Background to tender offers

While tender offers are most frequently used by listed companies to effect share buybacks (and indeed the Listing Rules mandate that purchases by a premium listed company of 15 per cent. or more of any class of its own equity shares pursuant to a general shareholder authority can only be by way of a tender offer), they can also be used to acquire stakes in third party companies.

An ordinary takeover offer must be conditional upon an offeror acquiring or agreeing to acquire shares carrying over 50 per cent. of the voting rights in the target company. By contrast a tender offer may only be used to acquire shares carrying less than 30 per cent. of the voting rights, i.e. a non-controlling stake in the target (or for additional acquisitions to be made by an offeror already holding in excess of 50 per cent. of the voting rights in the target).

Reasons for making tender offers

Tender offers to shareholders of third party companies are relatively rare, not least because parties looking to acquire non-controlling stakes in listed companies will typically prefer to approach major shareholders privately through their broker and avoid the cost and public scrutiny inherent in a tender offer. That said, the ability to convey an offer to the entire shareholder base of a company combined with the relative simplicity of such a structure means that, in certain circumstances, they can be an attractive option for companies to consider.

In a tender offer the documentation is generally less complex and there are usually fewer Takeover Code obligations than on a full or partial takeover offer.  The principal documents for effecting a tender offer are a circular sent to target shareholders and a press advertisement placed in national newspapers. There is no need to produce an offer document complying with the full content requirements of the Takeover Code.

The flipside of this simplified structure is that the terms that may be attached to a tender offer are restricted. A tender offer can only be made for cash consideration at either a fixed price or a maximum price dependent on take-up of the tender offer: bidder shares, loan notes or contingent value rights may not be offered as consideration pursuant to a tender offer.

Furthermore, an offeror is prevented from including any form of argument or persuasion in its circular to target shareholders. The only persuasive information that may be included in a tender offer circular is a statement comparing the value of the tender offer with the market value of the shares being offered for. By contrast, the board of directors of a target company are not subject to the same explicit restriction and may publish a defence document or announcement in response to a tender offer, subject always to their wider statutory duties to act in the best interests of shareholders as a whole.

The process

To make a tender offer, Takeover Panel consent is required and the text of the circular and related newspaper advertisement must be approved by the Takeover Panel before it is posted to target shareholders.

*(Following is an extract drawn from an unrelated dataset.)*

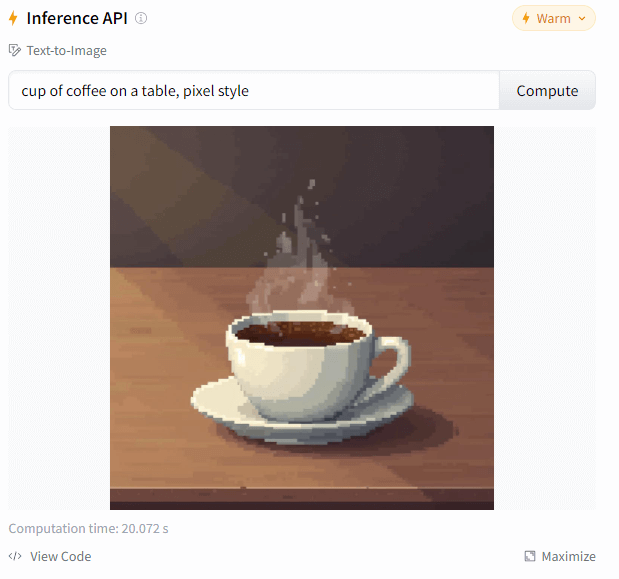Click the View Code brackets icon
This screenshot has height=579, width=619.
[15, 556]
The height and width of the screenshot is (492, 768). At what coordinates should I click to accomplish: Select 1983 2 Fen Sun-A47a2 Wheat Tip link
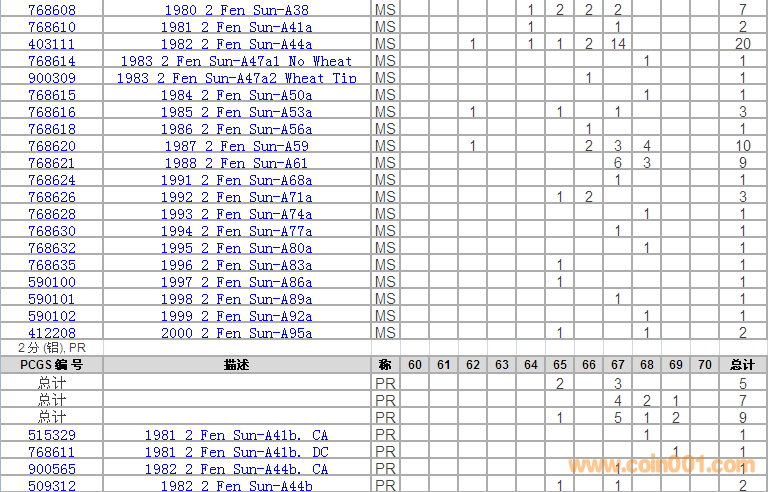click(x=236, y=78)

Unlike on a takeover offer, there is no express obligation in the Takeover Code for a target company to provide its shareholder register to an offeror on a tender offer to enable that offeror to post its circular, although in practice an offeror who holds or acquires a share, or shares, in the target company will often be able to rely on the Companies Act 2006 provision giving shareholders a right to receive a copy of the register, unless the target can establish that its request is not for a proper purpose. 
A tender offer must remain open for acceptance by target shareholders for at least 21 days. The Takeover Code mandates that a tender offer must be subject to a minimum acceptance condition of at least 1 per cent., although Takeover Panel approval is required for any acceptance condition higher than 5 per cent.

In contrast to a full or partial takeover, having made a tender offer (whether successful or not), there are no Takeover Code timing restrictions regarding the making of further tender offers or as regards the price that may be offered pursuant to such subsequent tender offers.